For the average mountain climber, it takes at least eight hours to reach the peak of Mount Seorak. However, Im Gi-jong, 46, needs only six hours on rocky slopes, even while carrying a load as heavy as 40 kilograms and wearing only slippers.
Mr. Im has been doing this job since he was 16, after his parents died when he was 13. He delivers necessities to mountain houses or resting areas that are not reachable by helicopters or cable cars. He’s even carried a fridge and mountain climbers too injured to come back down alone. Everyone agrees that fetching Mr. Im is the fastest and safest way to get anything delivered up and down the mountain.
What Mr. Im is most proud of, however, has nothing to do with his work.

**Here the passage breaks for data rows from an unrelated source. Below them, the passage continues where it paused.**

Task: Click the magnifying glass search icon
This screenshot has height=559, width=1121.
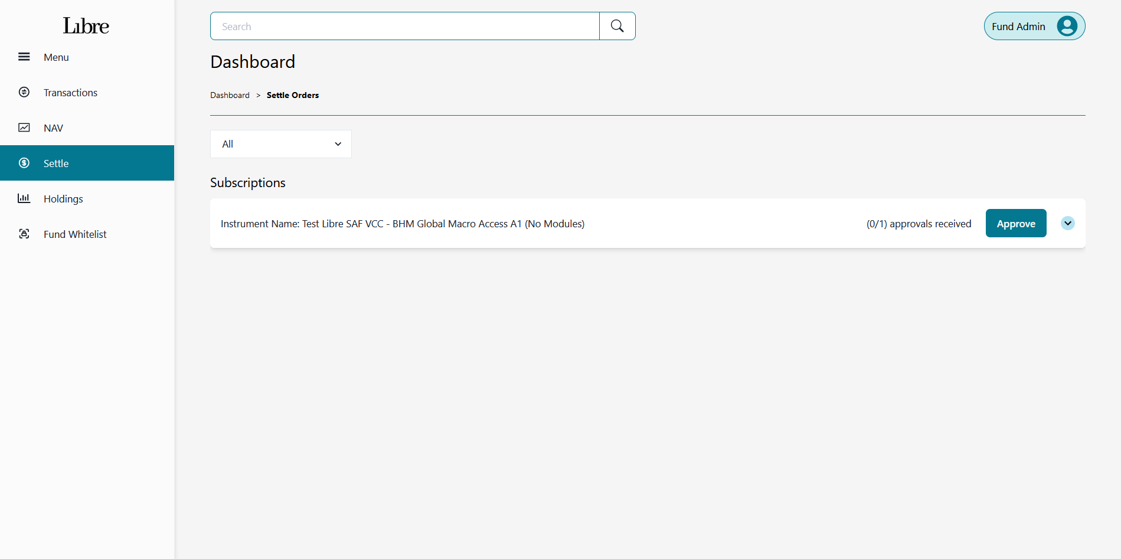Action: click(x=617, y=27)
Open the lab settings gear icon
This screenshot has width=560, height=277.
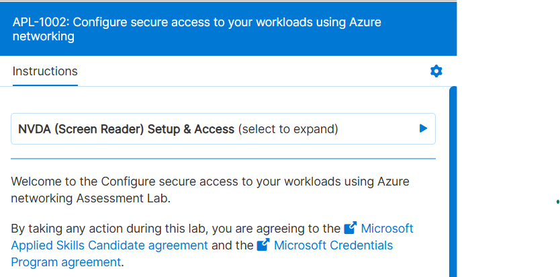436,71
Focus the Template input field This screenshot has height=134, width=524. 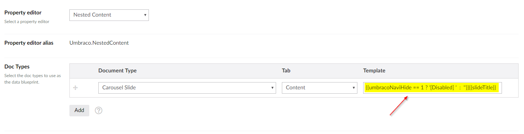coord(433,88)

But he hesitates to speak about it: He volunteers and donates more than half his income to the disabled and the elderly who live alone. Though the fatigue from work causes him to collapse into bed as soon as he gets home, Mr. Im has never stopped helping out those in need.
Mr. Im lives in a tiny cell, whose monthly rent is 80,000 won (about $70). “My life in the past was just all about poverty. That’s why I want to help out the people in need more,” he says.
In 1983, Mr. Im married his wife, who is mentally disabled, and had a son the following year who also had the same problem.
“When I first saw my wife, I was so sad to see her family being hard on her. So I thought, ‘Okay, I’m going to protect her all her life.’ I couldn’t afford a wedding ceremony, so we just had a marriage registration. But I’m going to give my wife a chance to wear the veil,” he says.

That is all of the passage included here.